On 1 October 1949 Mao declared the People's Republic of China. Mao had led a peasant movement to victory but the aim was to develop China as an industrial power.
As such there was much talk of the Great Leap Forward (1958-62) and Five Year Plans modeled on Stalin's Soviet Union.
Targets weren't met under the Plans and worse still between 1959 and 1963 there was a "great famine." Mao blamed the food shortages on poor local management and the hoarding of grain by "rich exploiting peasants." In actual fact forced collectivisation and false science (Mao quite disastrously put faith in Lysenko, a Soviet agronomist, who spoke of "socialist crops" with "bountiful yields") were actually to blame.
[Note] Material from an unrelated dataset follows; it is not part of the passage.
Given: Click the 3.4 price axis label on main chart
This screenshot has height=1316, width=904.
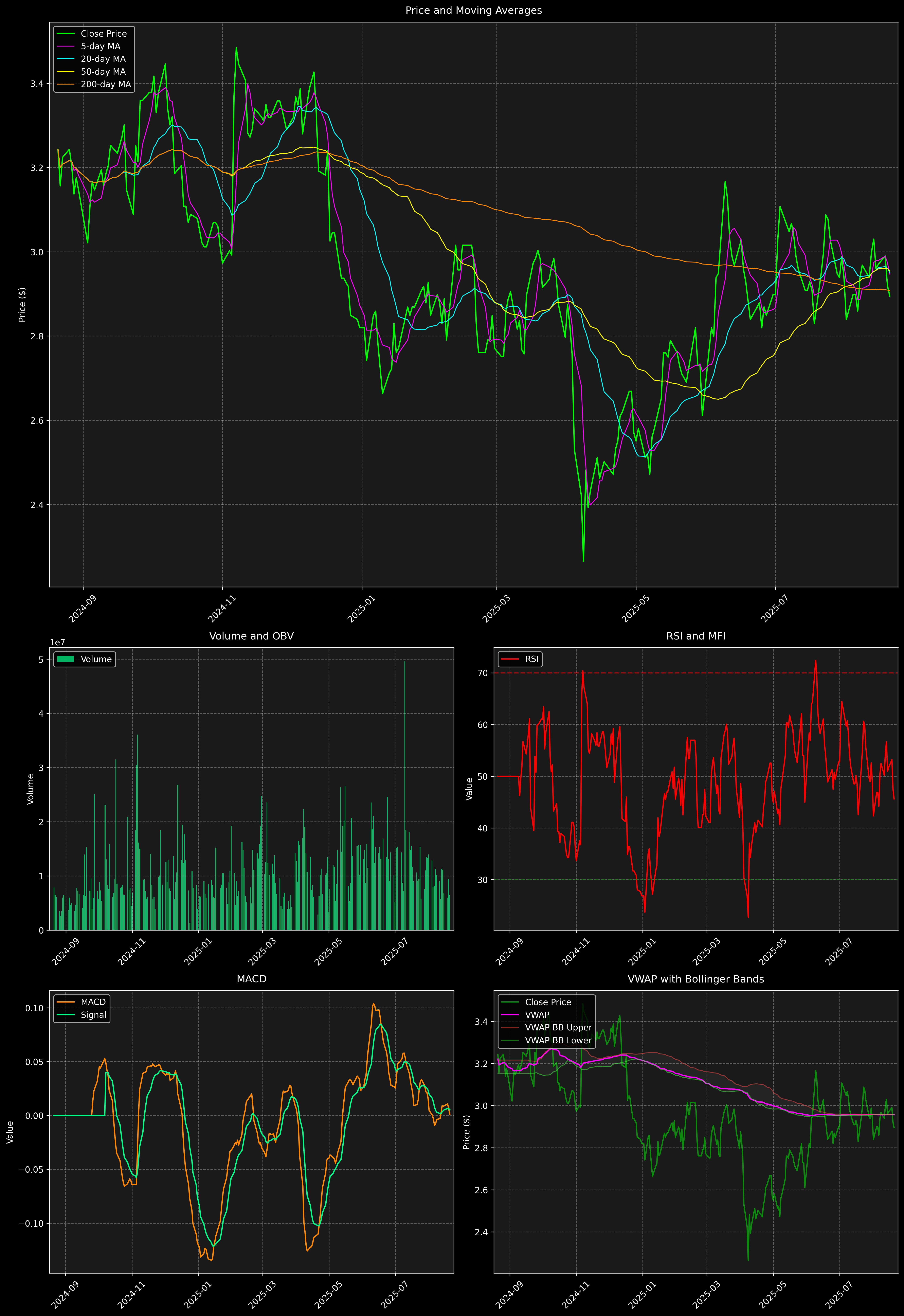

Mao withdrew from the limelight. But when he did return in 1966 he did so with a vengeance unleashing the Great Purge -otherwise known as the Cultural Revolution- as a way of "obliging the Party to acknowledge its errors" and "eliminate all possible rivals to his authority" (Lynch 2006).
In April 1966 there had been an official announcement that the Communist Party was infected with "revisionism." Then at a rally in August 1966 in Tianamen Square "old thoughts, habits, cultures and customs" were denounced. Young people rushed to become Red Guards and set about destroying the four "olds."
The first target was the education system. Teachers and lecturers were dragged out and denounced as "reactionaries." Intellectuals were castigated as "class enemies." All of them ran the risk of being subjected to special interrogation --so-called "struggle sessions."
At the head of this purification process -and responsible in particular for the creation of a "proletarian culture"- was Mao's wife Jiang Qing. Only contemporary, socially realistic themes were now acceptable. Art and literature had to be directly relevant to the lives of workers.
The Cultural Revolution didn't fully end until Mao's death in 1976 though by the early 70s it had begun to lose its momentum. The fire had been "quelled." (Le Bas 2005).